Researchers at the University of California found excessive neuron development in the prefrontal cortex in boys with autism. The neurons affect the part of the brain responsible for social development. Social developmental problems are one of the main characteristics of autism. According to the study, researchers found a 67% increase cortical cells in male patients with autism. Cortical cells are developed in-utero. This finding leads researchers to believe that developmental problems in-utero is the cause of autism.

The study, which was published in the Journal of the American Medical Society, supports findings from other studies resulting in the same theories on autism development. Children born with autism tend to have smaller head circumferences at birth with a sharp increase in the first year. Researchers studies brain cells in seven patients recently deceased. The boys ranged in age from two to 16 and all were diagnosed with autism before death. The cell counts of the autistic patients were compared with cell counts of six healthy boys.

Eric Courchesne, PhD has a theory about the cause of excessive cell development in the prefrontal cortex. “Brain imaging studies of young children with autism have shown overgrowth and dysfunction in the prefrontal cortex as well as other brain regions. But the underlying cause at the level of brain cells has remained a mystery. The best guess was that overgrowth of prefrontal cortex might be due to an abnormal excess of brain cells, but this had never been tested.”

In addition to excessive cells in the brain, the overall weight of the brain in the autism patients was higher than patients without autism. The increased weight could be attributed to overgrowth.

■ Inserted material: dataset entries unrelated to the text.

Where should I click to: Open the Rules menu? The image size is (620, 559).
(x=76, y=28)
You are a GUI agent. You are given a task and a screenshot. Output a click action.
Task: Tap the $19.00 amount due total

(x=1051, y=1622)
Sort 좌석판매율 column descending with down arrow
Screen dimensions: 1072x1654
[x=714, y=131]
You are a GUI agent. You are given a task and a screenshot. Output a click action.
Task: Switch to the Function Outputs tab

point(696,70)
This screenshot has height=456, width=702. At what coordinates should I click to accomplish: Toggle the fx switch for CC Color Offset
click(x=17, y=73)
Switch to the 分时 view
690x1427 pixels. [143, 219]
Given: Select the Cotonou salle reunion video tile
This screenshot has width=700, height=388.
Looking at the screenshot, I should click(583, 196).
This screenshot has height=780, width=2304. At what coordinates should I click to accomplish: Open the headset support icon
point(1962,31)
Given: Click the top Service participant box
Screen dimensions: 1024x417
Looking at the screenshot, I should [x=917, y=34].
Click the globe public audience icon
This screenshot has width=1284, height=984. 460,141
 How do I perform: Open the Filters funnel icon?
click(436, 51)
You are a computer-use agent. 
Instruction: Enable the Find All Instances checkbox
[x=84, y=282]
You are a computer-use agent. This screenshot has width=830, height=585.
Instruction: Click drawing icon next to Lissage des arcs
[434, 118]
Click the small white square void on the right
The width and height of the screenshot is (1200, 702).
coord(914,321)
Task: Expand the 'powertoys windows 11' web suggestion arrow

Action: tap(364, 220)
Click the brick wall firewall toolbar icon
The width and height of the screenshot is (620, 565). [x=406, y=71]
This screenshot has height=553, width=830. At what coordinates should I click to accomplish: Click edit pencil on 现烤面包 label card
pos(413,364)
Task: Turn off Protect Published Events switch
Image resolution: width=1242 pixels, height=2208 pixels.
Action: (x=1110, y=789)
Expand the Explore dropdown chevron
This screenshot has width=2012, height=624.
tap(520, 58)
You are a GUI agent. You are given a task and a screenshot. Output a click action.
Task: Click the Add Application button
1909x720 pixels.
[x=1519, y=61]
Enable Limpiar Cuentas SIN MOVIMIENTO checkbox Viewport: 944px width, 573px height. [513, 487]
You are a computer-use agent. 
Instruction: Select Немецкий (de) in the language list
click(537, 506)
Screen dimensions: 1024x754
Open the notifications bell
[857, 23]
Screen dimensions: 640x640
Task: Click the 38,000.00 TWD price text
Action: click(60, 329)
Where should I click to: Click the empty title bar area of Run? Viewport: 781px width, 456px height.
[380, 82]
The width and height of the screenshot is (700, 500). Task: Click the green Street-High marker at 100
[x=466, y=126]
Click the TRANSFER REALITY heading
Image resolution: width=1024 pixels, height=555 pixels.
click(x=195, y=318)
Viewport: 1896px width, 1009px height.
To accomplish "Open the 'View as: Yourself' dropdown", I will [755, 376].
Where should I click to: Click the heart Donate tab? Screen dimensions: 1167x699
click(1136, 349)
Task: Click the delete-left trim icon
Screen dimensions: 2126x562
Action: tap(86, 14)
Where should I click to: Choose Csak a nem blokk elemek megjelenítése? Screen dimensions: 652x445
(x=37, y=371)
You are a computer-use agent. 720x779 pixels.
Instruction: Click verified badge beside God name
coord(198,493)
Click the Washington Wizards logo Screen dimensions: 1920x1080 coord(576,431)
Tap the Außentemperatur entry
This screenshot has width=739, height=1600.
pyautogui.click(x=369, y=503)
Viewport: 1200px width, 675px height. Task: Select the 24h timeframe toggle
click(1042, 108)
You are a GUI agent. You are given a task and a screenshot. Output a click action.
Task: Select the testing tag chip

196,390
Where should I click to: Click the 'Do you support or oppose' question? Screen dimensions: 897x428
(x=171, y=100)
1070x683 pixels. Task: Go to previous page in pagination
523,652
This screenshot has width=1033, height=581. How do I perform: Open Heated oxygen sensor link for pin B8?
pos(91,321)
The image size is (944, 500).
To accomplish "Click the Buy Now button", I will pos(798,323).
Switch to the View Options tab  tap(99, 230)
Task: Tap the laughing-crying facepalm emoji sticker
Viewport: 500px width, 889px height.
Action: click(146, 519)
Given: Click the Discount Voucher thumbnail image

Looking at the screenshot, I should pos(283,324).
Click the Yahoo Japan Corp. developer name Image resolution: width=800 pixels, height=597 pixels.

When the brain develops normally, there is excess cell development between 10 and 20 weeks gestation. Typically, the excess cells die off during the third trimester, but this may not be the case with autism. It appears that the extra cells continue to thrive and apoptosis, or cell death, does not occur.

Source: Eric Courchesne, PhD; Peter R. Mouton, PhD; Michael E. Calhoun, PhD; Katerina Semendeferi, PhD; Cielia Ahrens-Barbeau; Melodies J. Hallet; Cynthia Carter Barnes, PhD; Karen Pierce, PhD. University of California-San Diego. 10 November, 2011.